Uyaphi: What are the best precautions and preventative measures you can take?
Dr PV: As we touched on earlier, light weight pants and long shirts. Put on a Deet containing lubricant which will disorientate mosquitoes and you can put on fabric sprays containing primetherine on your cuffs, collars and leggings.It is also useful to put around your bed and curtains in your room. Make sure you sleep under a mosquito net which is properly tucked in under your bed, make sure that there are no holes. Sometimes the nets themselves are treated. Also, if you sleep under a fan, it reduces the risk of being bitten by a mosquito.
Uyaphi: What drugs and anti prophylactics are recommended in modern medicine?
Dr PV: In Africa since we are chloroquine resistant there are only three alternatives. Malinol, known as Malarone overseas. It is an expensive drug but can be taken less of a time than the other two. You take one a day before you enter the area, then daily, then for a few days after you leave the area. Malinol can sometimes cause an upset tummy. Doxycycline, can make you a bit sun sensitive, it is taken with a full glass of water. It can be taken the day before you enter the area, daily in the area but for four weeks after you leave the area. Then lastly, Larium which is very effective and is a once a week tablet. Take two doses before you enter the area, weekly while you are there and then once a week for four weeks afterwards. However, Larium does have a bad reputation because if you have any psychological problems it does bring them to the fore.
Uyaphi: Apart from the side effects mentioned, are there any other problems?
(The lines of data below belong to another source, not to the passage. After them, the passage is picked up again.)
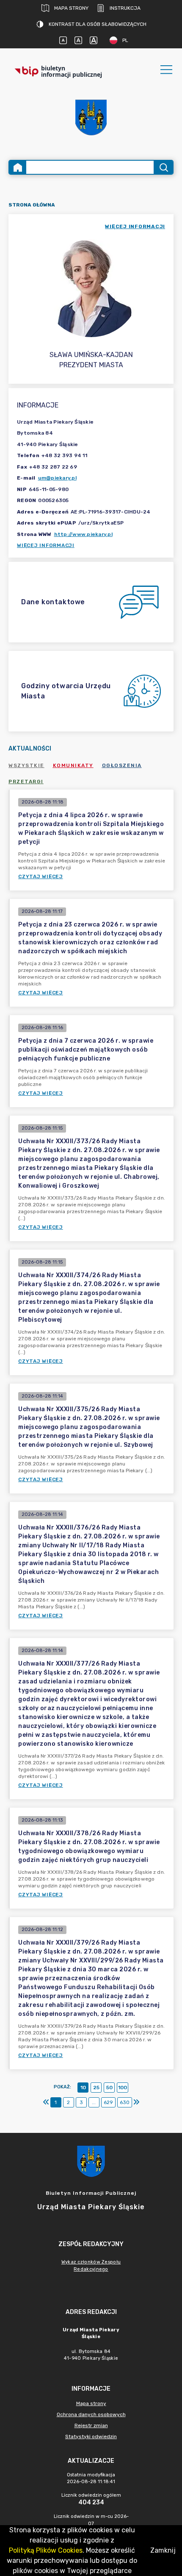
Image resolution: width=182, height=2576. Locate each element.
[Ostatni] (136, 2102)
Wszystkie (26, 765)
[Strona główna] (17, 167)
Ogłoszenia (122, 765)
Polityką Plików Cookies (46, 2550)
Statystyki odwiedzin (91, 2436)
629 (108, 2102)
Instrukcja (125, 8)
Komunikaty (73, 765)
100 (122, 2087)
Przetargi (26, 781)
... (94, 2102)
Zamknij (163, 2550)
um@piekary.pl (57, 478)
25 (96, 2087)
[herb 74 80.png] (91, 117)
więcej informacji (135, 226)
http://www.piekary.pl (83, 534)
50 (109, 2087)
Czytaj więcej (40, 876)
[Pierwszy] (46, 2102)
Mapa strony (71, 8)
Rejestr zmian (91, 2425)
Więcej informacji (45, 545)
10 (83, 2087)
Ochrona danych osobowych (91, 2414)
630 (125, 2102)
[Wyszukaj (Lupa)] (163, 167)
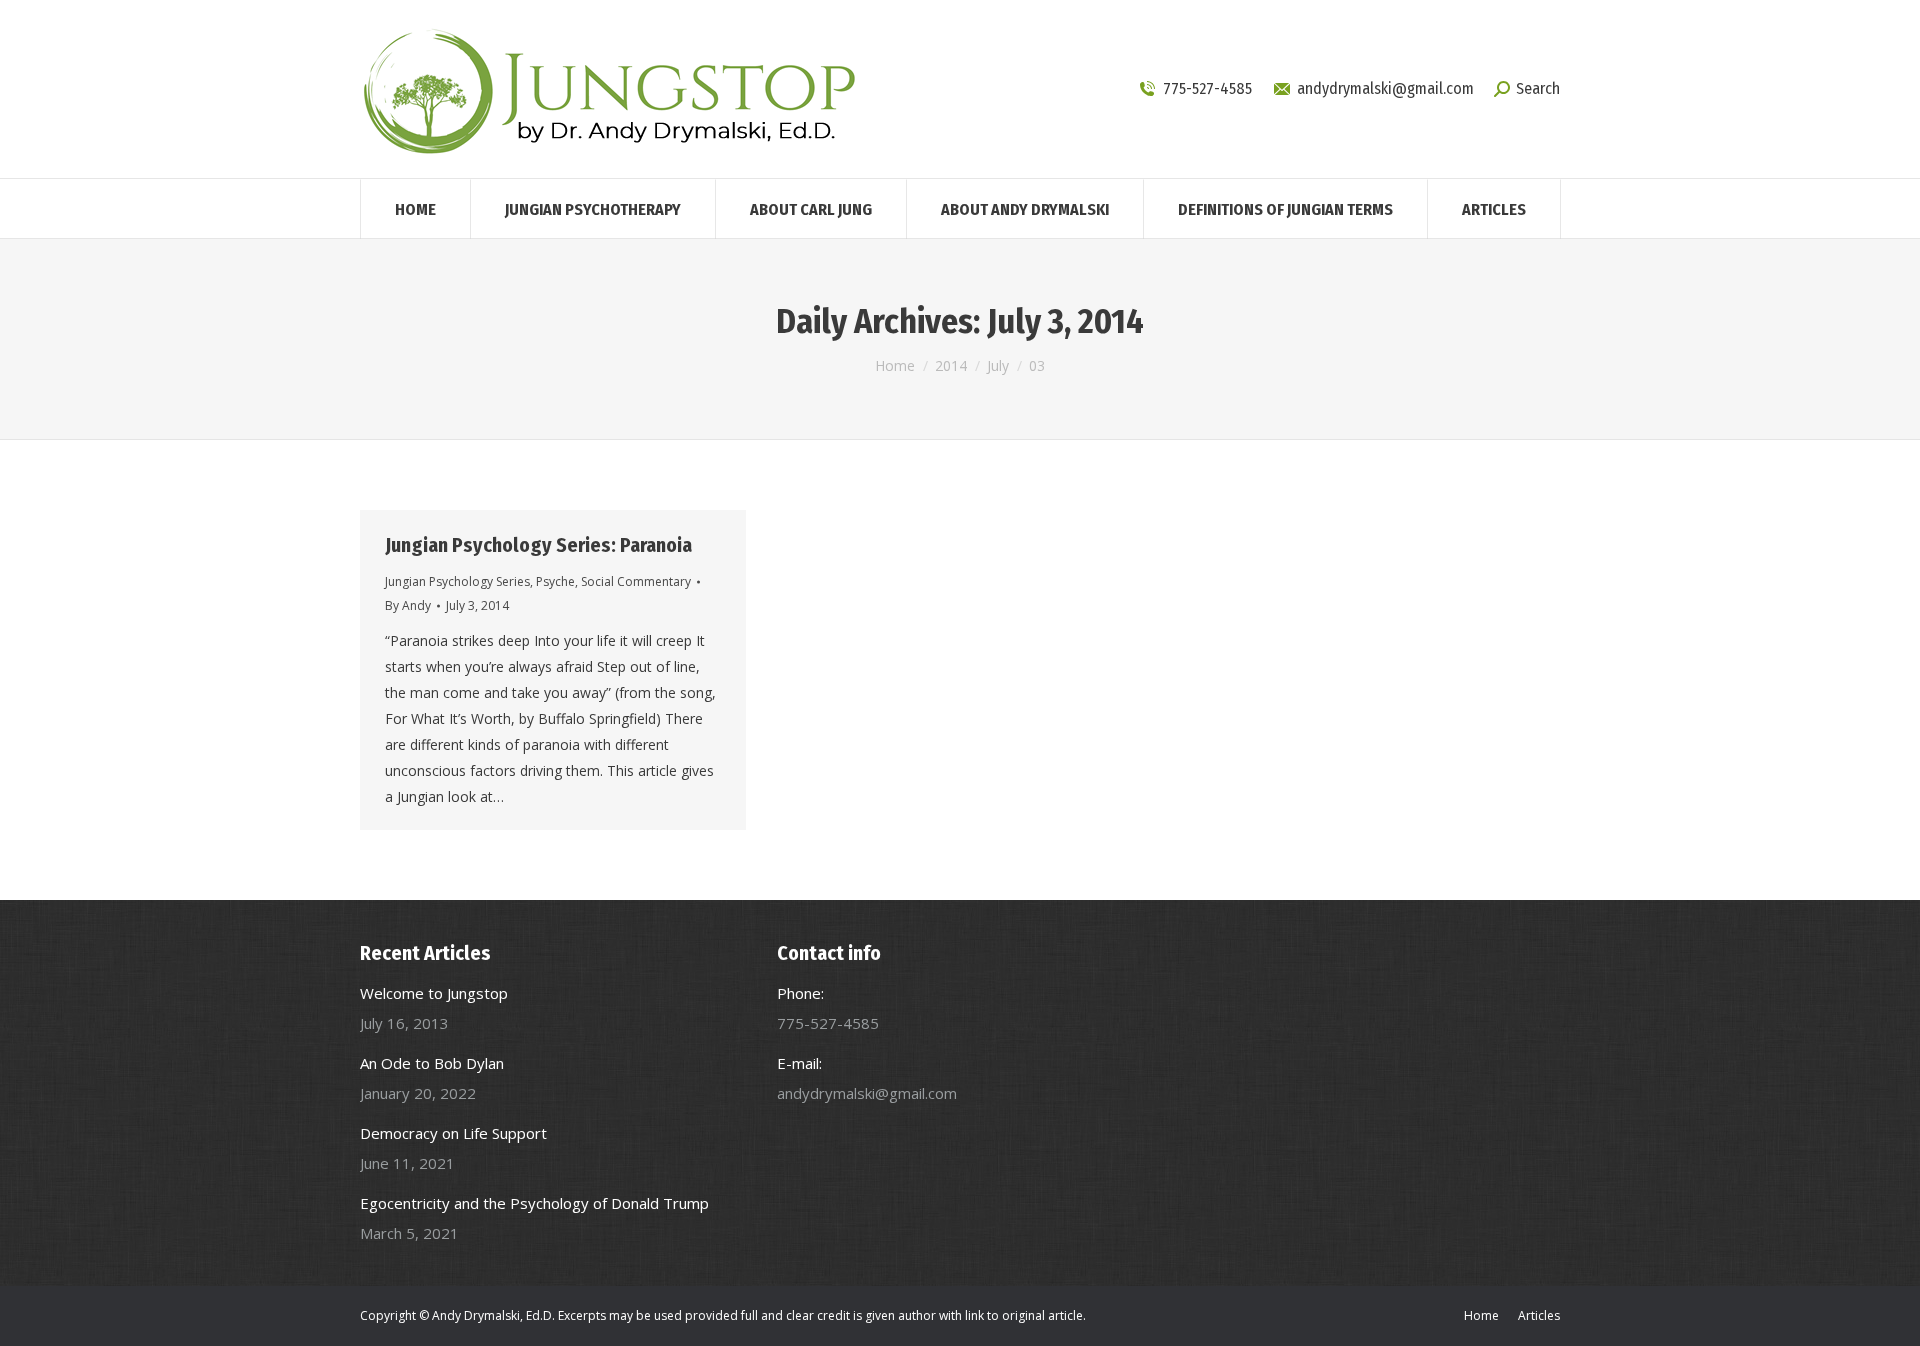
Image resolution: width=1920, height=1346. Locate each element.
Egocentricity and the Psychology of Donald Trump (534, 1203)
Dr PV: People can react to all three drugs in different ways. Sometimes it is best having a test dose of each to see how you react especially with the Larium. Generally speaking, we would prefer to give the other two drugs to people with history of psychiatric problems.
Uyaphi: And for children?
Dr PV: There is a paediatric form of Malinol which works very well according to weight.It is bitter and best given with condensed milk or jam. It is taken on a daily basis like the adults. Larium for children from 5kg in weight also works very well.
Uyaphi: Is there anything else you would like to add about malaria?
Dr PV: Yes, there is a story which does the rounds that people should stay away from prophylactic drugs because you can mask the symptoms of malaria which is absolute nonsense. It is extremely important that you take the appropriate drugs. It can be a death sentence if you do not take the proper precautions. Things have to be weighed up. Obviously if you are staying in a 5 star hotel , you will be less likely to catch malaria than if you were staying in a tent by the river but in the end; if you are staying in a malarial area take the prophylactic drugs.
Uyaphi: Dr Vincent, thank you so much for speaking with us.
This interview is in no way comprehensive and we recommend that if you are travelling to a malarial area, you seek your doctors advice beforehand. Prevention is always better than cure. Malaria is a deadly disease and kills over 3000 children a day in sub- Saharan Africa.